Dissertation - NSU Access Only

Degree Name

Doctor of Philosophy (PhD)

Department

College of Arts, Humanities and Social Sciences – Department of Conflict Resolution Studies

First Advisor

Cheryl Duckworth

Second Advisor

Dustin Berna

Third Advisor

Jason Campbell

Keywords

Guerrilla, Kurdish, Kurdistan, Kurdistan Workers' Party, Kurds, PKK

Abstract

What leads a person to become an armed guerrilla? This qualitative case study utilizes select elements of a hermeneutic and existential phenomenology—through a lens of Freirean critical theory and transformative research—to investigate the commonalities in the material, psychological, artistic, and spiritual motivations behind Kurdish guerrillas in the PKK (Kurdistan Workers’ Party). Other key elements are the search for an incipient turning point in their early pre-guerrilla lives that placed them on the road to rebellion, and the grounded theory that there exists an ‘Guevarian Archetype’ (derived from Che Guevara) personified by those who are driven to join the PKK. Through an in-depth dissection of Turkey’s historical oppression of Kurds in occupied Northern Kurdistan (southeastern Turkey), and extensive use of direct quotations by those affected, the author hopes to provide practitioners in the discipline of conflict analysis a new holistic template with which to analyze the metastasizing components behind other armed insurgencies. This prism includes comparison of the testament dataset acquired through in-depth focused interviews with 20 veteran PKK guerrillas, against corresponding testimony of their opposition in the Turkish Army, an anecdotal narrative of episodic vignettes, and a literary exegesis of several metaphysical concepts with their own original definitions.
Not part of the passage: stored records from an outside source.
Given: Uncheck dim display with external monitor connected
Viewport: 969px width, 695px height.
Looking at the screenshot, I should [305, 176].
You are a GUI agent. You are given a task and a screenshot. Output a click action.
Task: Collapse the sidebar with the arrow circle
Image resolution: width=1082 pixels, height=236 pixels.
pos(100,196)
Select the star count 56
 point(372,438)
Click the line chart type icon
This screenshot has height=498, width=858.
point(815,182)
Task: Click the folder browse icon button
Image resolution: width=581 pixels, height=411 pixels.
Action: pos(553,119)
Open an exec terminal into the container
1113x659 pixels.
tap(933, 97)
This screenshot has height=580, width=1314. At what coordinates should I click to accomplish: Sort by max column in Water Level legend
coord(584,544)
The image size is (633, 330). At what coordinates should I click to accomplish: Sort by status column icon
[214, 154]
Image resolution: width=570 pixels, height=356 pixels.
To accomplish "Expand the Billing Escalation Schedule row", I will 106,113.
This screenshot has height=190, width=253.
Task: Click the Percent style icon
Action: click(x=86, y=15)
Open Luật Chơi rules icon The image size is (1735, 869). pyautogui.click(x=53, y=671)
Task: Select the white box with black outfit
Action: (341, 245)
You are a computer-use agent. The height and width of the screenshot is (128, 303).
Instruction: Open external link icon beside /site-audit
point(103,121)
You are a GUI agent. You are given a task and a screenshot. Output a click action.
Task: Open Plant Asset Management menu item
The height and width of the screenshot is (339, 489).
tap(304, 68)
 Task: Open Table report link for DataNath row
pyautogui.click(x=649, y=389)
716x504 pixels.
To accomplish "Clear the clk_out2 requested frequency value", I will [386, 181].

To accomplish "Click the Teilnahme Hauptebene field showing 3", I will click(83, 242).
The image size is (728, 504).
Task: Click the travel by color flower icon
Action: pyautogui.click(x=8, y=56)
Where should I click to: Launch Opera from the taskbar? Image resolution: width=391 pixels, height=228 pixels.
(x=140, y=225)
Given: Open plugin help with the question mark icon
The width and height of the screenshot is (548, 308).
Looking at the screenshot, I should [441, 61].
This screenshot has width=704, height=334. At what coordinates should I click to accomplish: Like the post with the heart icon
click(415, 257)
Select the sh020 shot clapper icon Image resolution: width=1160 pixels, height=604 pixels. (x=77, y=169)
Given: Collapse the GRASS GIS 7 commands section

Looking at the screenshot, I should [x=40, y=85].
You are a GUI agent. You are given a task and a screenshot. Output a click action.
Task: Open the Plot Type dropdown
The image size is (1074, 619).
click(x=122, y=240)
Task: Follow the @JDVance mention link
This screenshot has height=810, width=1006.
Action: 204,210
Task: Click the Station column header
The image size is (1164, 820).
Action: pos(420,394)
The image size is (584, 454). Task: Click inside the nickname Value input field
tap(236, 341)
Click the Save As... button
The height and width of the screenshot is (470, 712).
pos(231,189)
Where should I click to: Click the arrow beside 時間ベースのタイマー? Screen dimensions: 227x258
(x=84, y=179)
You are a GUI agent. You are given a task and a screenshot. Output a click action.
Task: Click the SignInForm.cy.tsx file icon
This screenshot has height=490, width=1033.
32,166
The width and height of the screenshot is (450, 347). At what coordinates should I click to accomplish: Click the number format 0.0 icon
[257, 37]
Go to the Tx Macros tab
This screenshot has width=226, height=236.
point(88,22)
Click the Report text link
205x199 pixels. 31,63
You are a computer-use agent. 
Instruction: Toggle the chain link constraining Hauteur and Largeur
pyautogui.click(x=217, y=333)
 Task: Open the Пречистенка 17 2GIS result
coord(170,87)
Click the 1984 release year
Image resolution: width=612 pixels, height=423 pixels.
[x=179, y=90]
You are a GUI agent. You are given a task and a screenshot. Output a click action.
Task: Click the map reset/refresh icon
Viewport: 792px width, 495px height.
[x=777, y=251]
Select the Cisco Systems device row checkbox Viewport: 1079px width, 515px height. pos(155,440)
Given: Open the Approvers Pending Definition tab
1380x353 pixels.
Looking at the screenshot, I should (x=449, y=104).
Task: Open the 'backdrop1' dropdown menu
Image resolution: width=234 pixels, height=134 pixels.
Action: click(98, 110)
Drawing on the ideas of diverse theorists, philosophers, and past revolutionaries, the author hopes to provide a revelatory milieu for exploring the PKK’s governing ideology of democratic confederalism as espoused by imprisoned Kurdish leader Abdullah Öcalan, and the emancipatory avant-garde impulses that counterintuitively lead compassionate guerrillas to defensively kill out of universal love.